Company tactics: How corporations take community lands
This new video from LifeMosaic describes the tactics that companies use to convince communities to accept and support their projects. It’s the third in LifeMosaic’s series “Territories of Life“.
The video is based on communities’ experiences in Cameroon, Peru, Colombia, Tanzania, Indonesia and Paraguay. In the previous video in the series about “Land Grabs“, we saw how companies are targeting indigenous peoples’ land to extract minerals, fossil fuels and agricultural commodities for global markets.
In this video, we learn about the tactics that companies use, often with the help of governments, to get control of communities’ lands:
Sometimes the companies by-pass all forms of consultation. When there is consultation, it may not be open to everyone in the community. Companies market their projects in the community, but not with everyone. They then claim to have consulted the community.
Ramon Fogel, a sociologist in Paraguay sums up how companies trick communities into handing over their land:
They never say, ‘We will destroy your lives, we will destroy your communities.’ They say, ‘We will bring progress. You’ll have hospitals, schools.’ But in reality, they are not here to give charity. These promises are a trick, a way of entering. Once they have arrived, they don’t care about people’s lives. What they care about is getting more and more wealth.”
Companies often promise new jobs for local communities. But the reality is that only a few people get jobs with the company. In the video, Ibu Pia from Penyengat in Indonesia says,
“So many companies come to our village promising work. There are so many people here, but at most 10 to 15 have jobs with the companies. All the others are unemployed.”
In Cameroon, two villagers show the water pump that the company gave them. No water comes out, no matter how long the villagers pump the handle.
Divide and rule
In Tanzania, Kijolo Kakeya explains how a company approached her community:
“They came and started to give the village council money but through the district council. It was $1,400 per village. But money only reached the village political leaders who started saying the company investment was not a problem.”

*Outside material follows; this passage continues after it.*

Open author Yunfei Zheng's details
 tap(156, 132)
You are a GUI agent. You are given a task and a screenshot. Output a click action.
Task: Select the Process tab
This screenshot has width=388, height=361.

Offering money, houses, or jobs to some members of the community, but not others, is a deliberate tactic to create divisions in the community. LifeMosaic’s narratore explains that, “A united community is often the biggest obstacle to large-scale developments. So dividing the community is one of the most effective tactics the companies use to obtain land.”
Samwel Nangiria, a Maasai from Tanzania, says,
Divide and rule is a standard procedure since colonial times. And this is still happening even now, better than any other time.
In addition to tricking communities, companies and governments use violence to get what they want. The video includes statements from villagers in Indonesia and Paraguay who faced violence when corporations arrived in their territories.